Domaine public : Asmaa Aghlalou s’accroche au paiement par les propriétaires de cafés et restaurants des redevances

La Maire de Rabat, Asmaa Aghlalou, s’empresse de contenir la colère des propriétaires de cafés et restaurants, après l’approbation par le Conseil communal qu’elle préside, d’une résolution fixant des redevances collectives pour l’exploitation du domaine public.

Après l’indignation soulevée par de nombreux propriétaires de cafés et restaurants qui se sont plaints de la décision de la Commune, la maire de la capitale, Rabat, Asmaa Aghlalou, s’est réunie, hier, avec certains professionnels dans le but d’absorber leur colère, d’autant plus qu’ils menaçaient de ne pas payer les taxes qui leur coûteraient des millions de centimes.

Selon des sources de Hespress, la réunion, qui a eu lieu jeudi à Rabat avec 8 propriétaires de cafés et restaurants, n’a pas abouti à la résolution de cette crise. La Maire s’est tout de même efforcée de rappeler aux professionnels concernés les dispositions de la loi 57.19 relative au régime des biens immobiliers des collectivités territoriales, d’après les mêmes sources.

À cet égard, Noureddine El Harraq, Président de l’Association Nationale des Propriétaires de Cafés et Restaurants au Maroc, a confirmé n’avoir eu connaissance d’aucune rencontre avec les professionnels, à l’exception de celle qui se tiendra mardi prochain, suite au dépôt d’une correspondance au conseil communal, à la Wilaya de la région RSK ainsi qu’à la chambre de l’industrie, du commerce et des services.

Dans sa déclaration à Hespress, El Harrak a exprimé le refus des professionnels de voir la Maire tenir des réunions de cette manière, sans communiquer avec les organes encadrant les professionnels.

« Nous espérons que la maire n’aura plus recours à un tel comportement. Elle sait avec certitude qu’il existe un bureau régional représentant la plupart des professionnels du secteur », a-t-il soulevé notant que « ce comportement sera rejeté par toute institution, tout comme nous rejetterons le comportement de tous ceux qui cherchent à résoudre leurs problèmes personnels sans résoudre les problèmes des professionnels dans leur ensemble ».

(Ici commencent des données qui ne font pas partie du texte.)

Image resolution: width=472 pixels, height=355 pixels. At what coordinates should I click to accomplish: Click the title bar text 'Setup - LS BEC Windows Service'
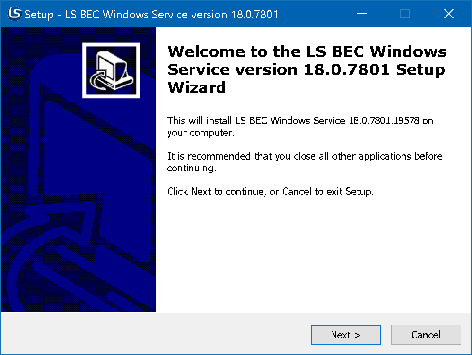pos(151,15)
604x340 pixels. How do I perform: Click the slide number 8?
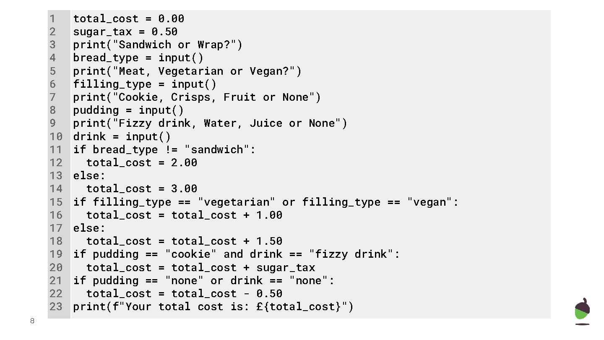pyautogui.click(x=32, y=322)
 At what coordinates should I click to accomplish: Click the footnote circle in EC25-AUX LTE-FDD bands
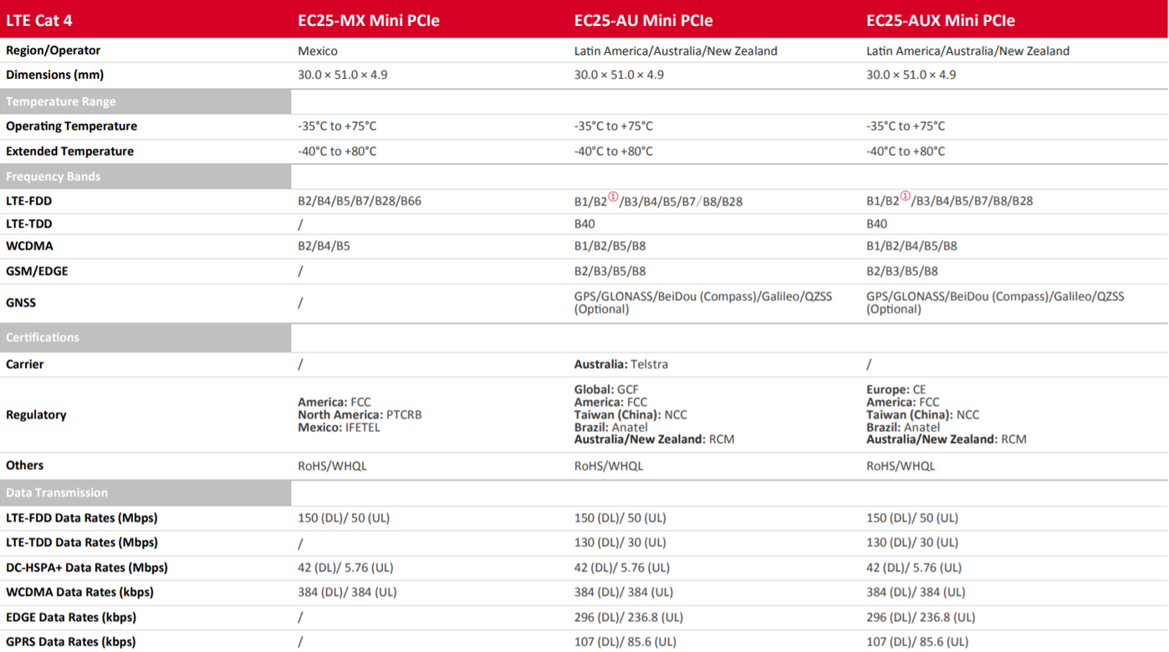[x=905, y=197]
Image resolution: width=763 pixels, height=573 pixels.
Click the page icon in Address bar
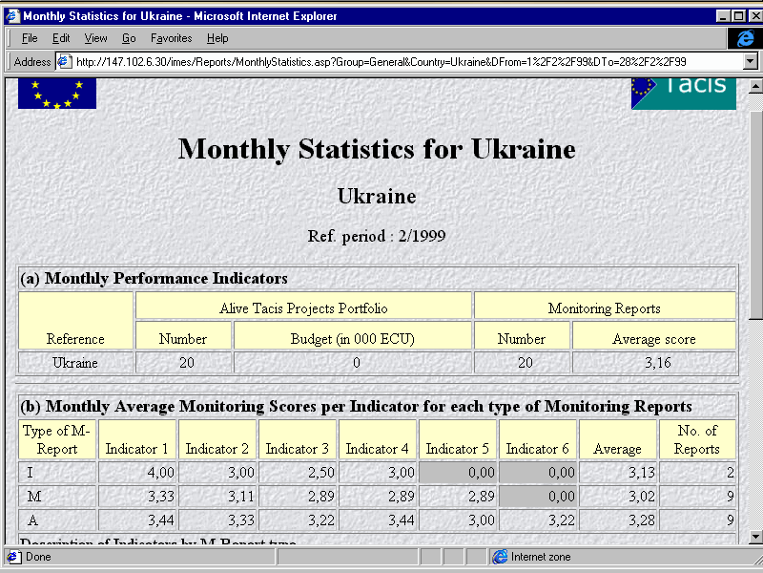coord(65,61)
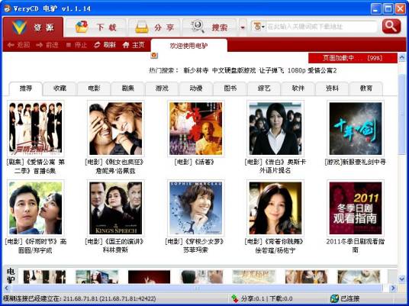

Et d’ajouter : « l’association fonctionne de manière institutionnelle, et nous avons nos dispositifs, ce qui nous a amenés, en tant que bureau national, à demande, hier, la tenue d’une réunion urgente, avec laquelle la maire a interagi aujourd’hui. Nous avons reçu une convocation pour assister à cette réunion mardi, à parti de 16h ».

Selon un communiqué du conseil communal, la maire a tenu une réunion avec les propriétaires des cafés de Mahaj Ryad et Boulevard Annakhil, et ce, lors d’une deuxième réunion tenue après celle qui est eu lieu avec les professionnels concernés plus tôt cette semaine.

Le maire a affirmé, selon la même source, que le Conseil insiste sur l’application de la loi, en particulier l’article 27 de la loi 57.19 relative au régime des biens immobiliers des collectivités territoriales, selon laquelle toute personne qui occupe le domaine public sans l’obtention de la licence prévue, selon le cas, à l’article 15 ou à l’article 16 de la présente loi, est un prétexte pour cesser immédiatement l’occupation précitée, et ce, sans préjudice des suites judiciaires.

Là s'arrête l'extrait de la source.